Mi hijo ya estaba ahí y recuerdo que la mayoría de la gente estaba sentada contra una pared, mirando al televisor del lugar. Me senté frente a esa pared pero me sentí incómoda, como al revés de todos y decidí cambiarme de lugar. Solo alcancé a pensarlo porque en ese momento explotó la bomba.

Se hizo un boquete y fui a caer al parqueadero donde había explotado el carro bomba, un piso más abajo, pero yo nada recuerdo de eso. La siguiente escena que tengo es despertando en el Hospital Militar al día siguiente. A mi hijo se lo llevaron para la Fundación Santa Fe. Él fue uno de los que salieron primero por haber estado siempre consciente. A mí, en cambio, tardaron más de cuatro horas en sacarme del lugar, tal vez porque los cuerpos de rescate comenzaron a evacuar a las personas que veían con vida, en cambio, yo estaba inconsciente. Y afortunadamente me llevaron al Militar, centro especializado en tratar con rapidez mis lesiones: llegué con fractura de cráneo, de columna, de costillas y los pulmones colapsados; además, el líquido cefalorraquídeo —el que baña al cerebro y la médula espinal— se me salía por los oídos. De haber llegado a otro hospital no sé qué hubiera pasado. Mientras todos sabían que mi hijo José estaba en la Santa Fe, nadie sabía dónde estaba yo, así que entre todos se repartieron mi búsqueda. A mí me encontraron los suegros de mi hija.

A los tres días de estar internada fueron a hablarme tres siquiatras del hospital y antes de que me dieran la noticia yo ya lo sabía: no volvería a caminar. A pesar de la noticia nunca estuve desconsolada, ni tampoco vi a un ser querido en duelo, más allá de lo dura que fuese. Por dos semanas me debatí entre la vida y la muerte. Al final pude salvarme pese a que los médicos no me daban muchas esperanzas. Salí del hospital tras cuarenta días, quince de ellos en cuidados intensivos. Con una paraplejia debido a la fractura de la columna y dos vértebras menos, debí quedarme quieta cinco meses en una cama, dependiendo día y noche de una enfermera. Mi primer objetivo fue recuperar mi independencia.
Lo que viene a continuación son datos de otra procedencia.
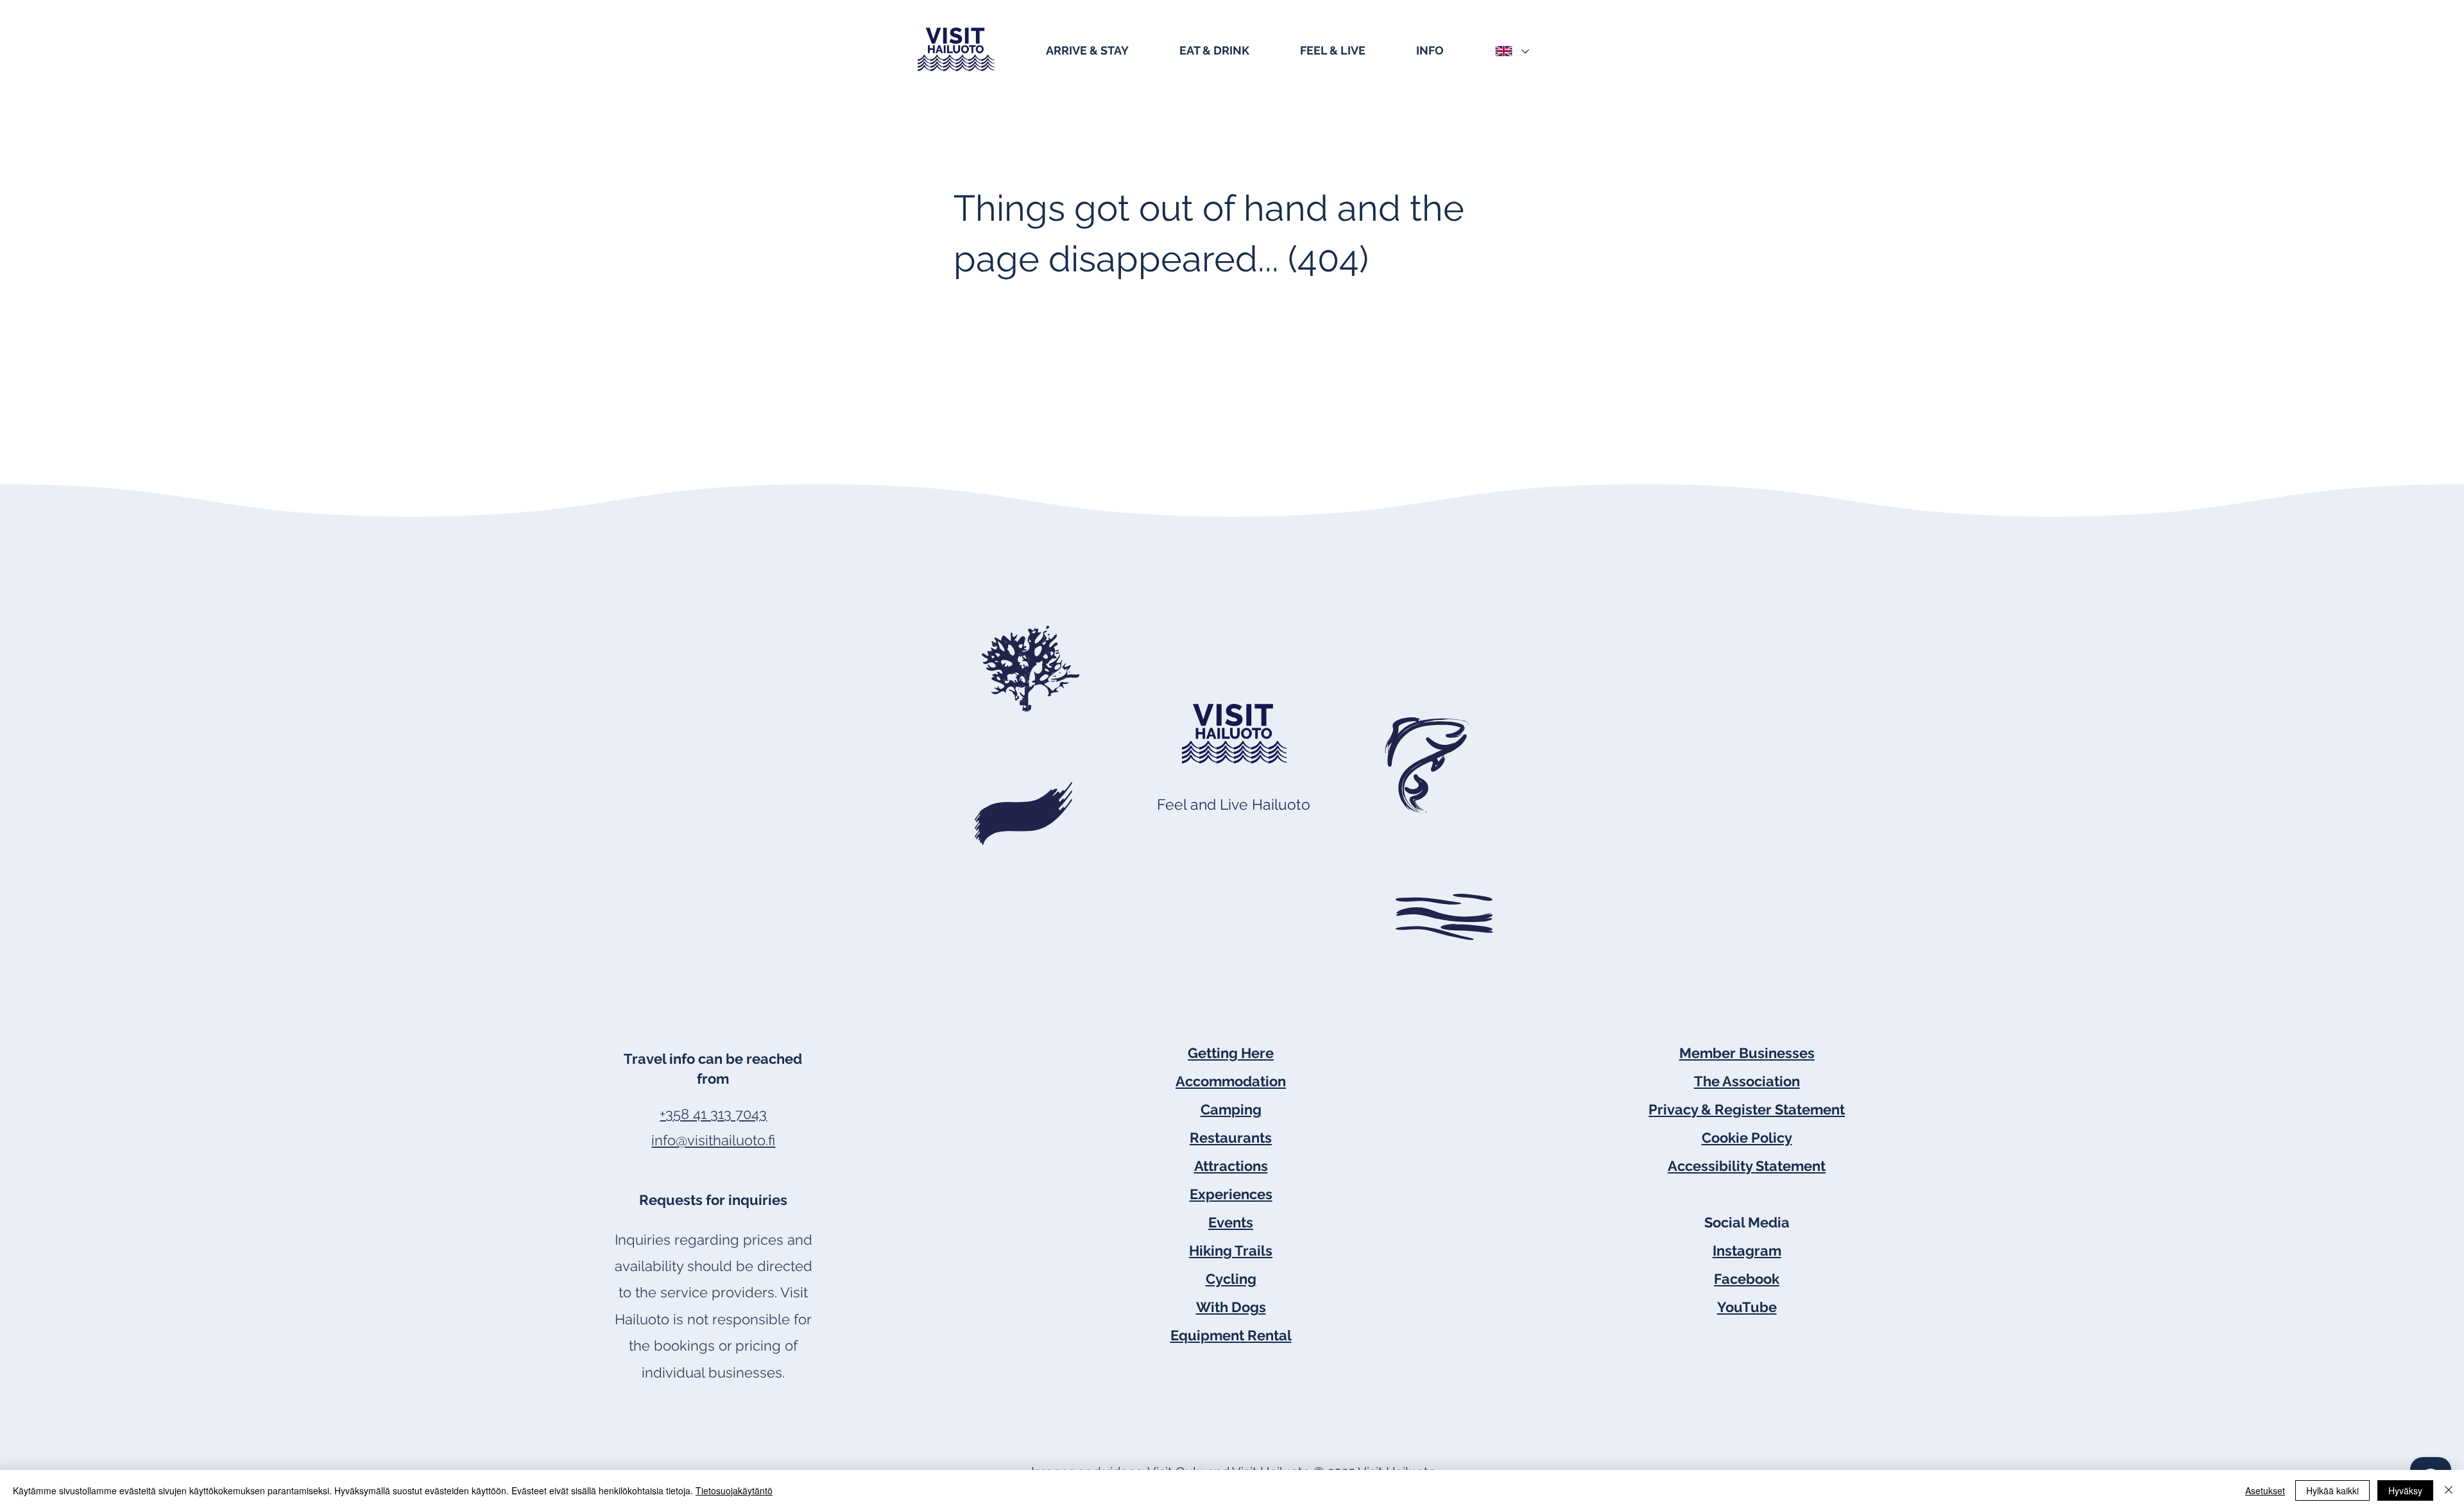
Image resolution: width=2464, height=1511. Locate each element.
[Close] (2448, 1490)
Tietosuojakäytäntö (734, 1490)
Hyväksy (2405, 1490)
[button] (1106, 49)
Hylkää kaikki (2332, 1490)
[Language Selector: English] (1511, 50)
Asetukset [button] (2265, 1490)
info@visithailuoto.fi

Para mí hubiera sido fácil regresar a Estados Unidos, donde todo está diseñado para que los discapacitados puedan usarlo, pero preferí quedarme en Colombia, junto a mi familia, y de paso luchar contra la hostilidad de su arquitectura.

Por ejemplo, si yo quiero ir a una finca fuera de la ciudad, no puedo hacerlo. Llegar es muy complicado, moverme en la silla de ruedas es imposible, y ni hablar si quiero ir al baño. Incluso en las grandes ciudades el asunto puede ser complicado. Faltan muchas cosas por implementar y una cultura ciudadana por crear. Antes del atentado, mis piernas eran uno de mis orgullos de mujer, pero quedaron reducidas a huesos forrados en piel, algo que he podido superar con una rutina de cuatro horas de fisioterapia al día, rutina que también me ha permitido valerme por mí misma en un 99%. Mandé adaptar la casa quitando la mayor cantidad de paredes posibles, ampliando las puertas y reformando el baño y la cocina, además de adaptar el carro para poder manejarlo todo con las manos. Una de las cosas que más duro me han dado es tener que mirar a las personas de abajo hacia arriba y no directo a los ojos. Yo hubiera podido lamentarme, renegar del destino, pensar en el azar, en por qué había decidido ir al club, en por qué cambié mi viaje. Pero en vez de lamentarme cambié mis dos piernas por una sonrisa.